Listed entries:
----
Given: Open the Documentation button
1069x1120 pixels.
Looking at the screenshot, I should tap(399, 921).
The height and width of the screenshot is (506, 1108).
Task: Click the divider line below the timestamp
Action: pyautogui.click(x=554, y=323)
----
Stated task:
Convert all of the rows above into a JSON list of strings, one string per line, with blank lines omitted.

Result of this task:
[
  "Given: Open the Documentation button",
  "1069x1120 pixels.",
  "Looking at the screenshot, I should tap(399, 921).",
  "The height and width of the screenshot is (506, 1108).",
  "Task: Click the divider line below the timestamp",
  "Action: pyautogui.click(x=554, y=323)"
]